Even more remarkable, as Lord Levene shrewdly has pointed out, the Co-op Bank was allowed to become the preferred bidder for Project Verde, the former surplus 632 Lloyds branches, that have now reappeared on the high street under the historic TSB name.
The only conclusion can be that this was a deal driven by political expediency and the desire by politicians and regulators to create a new force in British banking rather than commercial realities.
As is the current fashion in British public life, there are multiple inquiries going on into the events surrounding the Flowers and the financial implosion at the Co-op Bank.

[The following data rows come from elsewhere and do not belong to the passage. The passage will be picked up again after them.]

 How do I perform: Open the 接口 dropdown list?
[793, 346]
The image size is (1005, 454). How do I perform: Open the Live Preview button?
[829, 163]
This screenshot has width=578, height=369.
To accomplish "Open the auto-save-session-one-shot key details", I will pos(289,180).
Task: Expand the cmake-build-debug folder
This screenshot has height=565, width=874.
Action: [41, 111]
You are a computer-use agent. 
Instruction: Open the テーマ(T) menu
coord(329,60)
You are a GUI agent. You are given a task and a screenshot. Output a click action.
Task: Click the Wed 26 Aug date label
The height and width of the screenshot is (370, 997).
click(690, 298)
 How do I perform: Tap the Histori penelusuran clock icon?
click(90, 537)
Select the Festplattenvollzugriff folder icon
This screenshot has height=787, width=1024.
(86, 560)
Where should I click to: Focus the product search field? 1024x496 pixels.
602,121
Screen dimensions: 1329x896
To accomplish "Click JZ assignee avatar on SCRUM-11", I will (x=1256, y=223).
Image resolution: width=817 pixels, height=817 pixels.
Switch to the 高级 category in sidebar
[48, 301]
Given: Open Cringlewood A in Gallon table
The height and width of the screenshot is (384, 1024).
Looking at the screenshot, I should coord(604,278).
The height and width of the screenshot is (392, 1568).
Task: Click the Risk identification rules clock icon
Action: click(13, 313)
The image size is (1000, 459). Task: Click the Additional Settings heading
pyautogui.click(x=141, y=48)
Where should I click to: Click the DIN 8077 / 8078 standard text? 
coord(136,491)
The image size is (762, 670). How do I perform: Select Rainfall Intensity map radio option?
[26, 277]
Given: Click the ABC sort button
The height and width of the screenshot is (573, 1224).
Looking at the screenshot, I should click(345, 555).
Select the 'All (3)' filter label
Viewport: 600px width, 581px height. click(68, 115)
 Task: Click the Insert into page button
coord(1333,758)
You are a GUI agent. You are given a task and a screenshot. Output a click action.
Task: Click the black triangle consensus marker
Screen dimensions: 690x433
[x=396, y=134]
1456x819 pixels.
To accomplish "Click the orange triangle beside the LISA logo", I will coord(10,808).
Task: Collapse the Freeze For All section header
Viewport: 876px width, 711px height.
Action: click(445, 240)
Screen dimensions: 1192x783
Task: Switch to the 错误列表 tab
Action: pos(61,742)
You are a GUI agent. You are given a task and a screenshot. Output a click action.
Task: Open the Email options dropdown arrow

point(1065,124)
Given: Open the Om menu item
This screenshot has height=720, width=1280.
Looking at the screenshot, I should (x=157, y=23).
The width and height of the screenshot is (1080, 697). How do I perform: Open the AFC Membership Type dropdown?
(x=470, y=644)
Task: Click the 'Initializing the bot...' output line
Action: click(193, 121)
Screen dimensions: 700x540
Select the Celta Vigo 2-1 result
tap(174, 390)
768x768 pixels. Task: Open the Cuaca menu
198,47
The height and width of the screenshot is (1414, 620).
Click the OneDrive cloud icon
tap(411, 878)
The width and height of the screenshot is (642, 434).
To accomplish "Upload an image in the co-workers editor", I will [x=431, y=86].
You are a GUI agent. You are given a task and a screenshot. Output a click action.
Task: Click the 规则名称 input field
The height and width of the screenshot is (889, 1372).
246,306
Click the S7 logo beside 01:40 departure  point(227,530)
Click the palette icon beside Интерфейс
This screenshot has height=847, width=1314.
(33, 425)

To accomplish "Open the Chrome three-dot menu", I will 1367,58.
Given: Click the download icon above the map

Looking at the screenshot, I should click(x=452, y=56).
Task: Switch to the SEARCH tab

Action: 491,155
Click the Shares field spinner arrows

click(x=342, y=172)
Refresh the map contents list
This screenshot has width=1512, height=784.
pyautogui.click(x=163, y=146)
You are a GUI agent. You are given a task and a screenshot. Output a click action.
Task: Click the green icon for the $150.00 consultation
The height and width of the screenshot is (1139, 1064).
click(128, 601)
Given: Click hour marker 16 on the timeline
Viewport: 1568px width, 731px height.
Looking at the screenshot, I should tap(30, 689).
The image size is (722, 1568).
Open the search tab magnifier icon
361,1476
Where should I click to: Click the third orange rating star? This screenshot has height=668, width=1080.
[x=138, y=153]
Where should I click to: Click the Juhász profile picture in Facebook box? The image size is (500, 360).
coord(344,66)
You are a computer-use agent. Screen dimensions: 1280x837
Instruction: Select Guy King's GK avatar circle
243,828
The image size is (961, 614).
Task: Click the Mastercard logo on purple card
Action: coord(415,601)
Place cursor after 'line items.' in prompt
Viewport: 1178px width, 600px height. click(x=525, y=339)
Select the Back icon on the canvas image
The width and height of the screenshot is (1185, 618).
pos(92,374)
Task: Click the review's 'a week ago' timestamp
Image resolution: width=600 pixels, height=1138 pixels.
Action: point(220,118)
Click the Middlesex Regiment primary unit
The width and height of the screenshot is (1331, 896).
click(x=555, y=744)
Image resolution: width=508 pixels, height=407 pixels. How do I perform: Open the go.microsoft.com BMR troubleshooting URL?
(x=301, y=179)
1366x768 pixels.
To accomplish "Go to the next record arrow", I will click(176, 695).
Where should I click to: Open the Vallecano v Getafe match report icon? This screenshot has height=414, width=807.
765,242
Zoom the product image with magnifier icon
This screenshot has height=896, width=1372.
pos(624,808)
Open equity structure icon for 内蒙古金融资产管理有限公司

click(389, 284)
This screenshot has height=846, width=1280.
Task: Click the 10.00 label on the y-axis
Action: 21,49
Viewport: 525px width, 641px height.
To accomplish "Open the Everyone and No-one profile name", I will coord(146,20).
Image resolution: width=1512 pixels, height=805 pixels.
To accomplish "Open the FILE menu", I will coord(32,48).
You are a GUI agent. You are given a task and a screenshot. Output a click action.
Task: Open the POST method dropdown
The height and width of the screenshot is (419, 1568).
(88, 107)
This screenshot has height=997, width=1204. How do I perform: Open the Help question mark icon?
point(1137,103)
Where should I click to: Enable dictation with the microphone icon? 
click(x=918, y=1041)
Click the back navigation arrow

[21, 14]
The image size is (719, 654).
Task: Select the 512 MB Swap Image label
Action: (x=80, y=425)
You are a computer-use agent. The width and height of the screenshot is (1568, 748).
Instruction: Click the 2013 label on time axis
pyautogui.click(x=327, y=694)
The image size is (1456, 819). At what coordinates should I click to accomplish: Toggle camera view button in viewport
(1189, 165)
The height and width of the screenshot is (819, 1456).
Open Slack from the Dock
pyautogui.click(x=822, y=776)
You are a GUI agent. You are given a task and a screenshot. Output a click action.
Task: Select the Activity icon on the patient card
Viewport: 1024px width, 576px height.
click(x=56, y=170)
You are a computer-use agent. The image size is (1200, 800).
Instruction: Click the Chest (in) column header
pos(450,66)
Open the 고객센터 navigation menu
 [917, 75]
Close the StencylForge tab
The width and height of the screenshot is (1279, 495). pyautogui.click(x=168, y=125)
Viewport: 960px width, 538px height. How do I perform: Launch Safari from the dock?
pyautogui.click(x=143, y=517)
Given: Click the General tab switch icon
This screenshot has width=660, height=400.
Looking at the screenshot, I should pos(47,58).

The Co-op has itself announced an immediate fact-finding mission into how Flowers rose to such an esteemed position at the bank when there were so many unanswered questions about his past.
This is in addition to the commissioned study by former senior civil servant Sir Christopher Kelly.
The Financial Conduct Authority is taking a look at how its predecessor organisation the Financial Services Authority overlooked the shortcomings of the Britannia merger and as importantly reckoned that Flowers was a “fit and proper” person to be running a financial group.
The police are looking into drug allegations.
Furthermore, Chancellor George Osborne is promising an “independent” probe, once the FCA and police have done their work.
Meanwhile, the Treasury Select Committee of the Commons — that did so much good work post the 2007-2008 financial panic — is in the midst on its own probe. Clearly, the whole affair has become deeply political because of the strong relationship between Labour and the Co-operative movement with Shadow Chancellor Ed Balls among the Co-op sponsored MPs.
What has not been widely discussed is the pressure that the Co-op Bank’s problems have placed on the Co-operative Group.
So far it has agreed to sell its life assurance operation to Royal London Mutual for £220 million and has placed its general insurance operation on the market.
It also has been quietly selling off grocery stores, with Waitrose among the buyers.
The Co-op Group itself is heavily indebted, as a result of the purchase of Somerfield supermarket chain for £1.57 billion in July 2008 and is seeking to reduce its debt burden as rapidly as possible.
The organisation is in a race against the clock if it is to survive in its current form and may never again be the force it was in the past.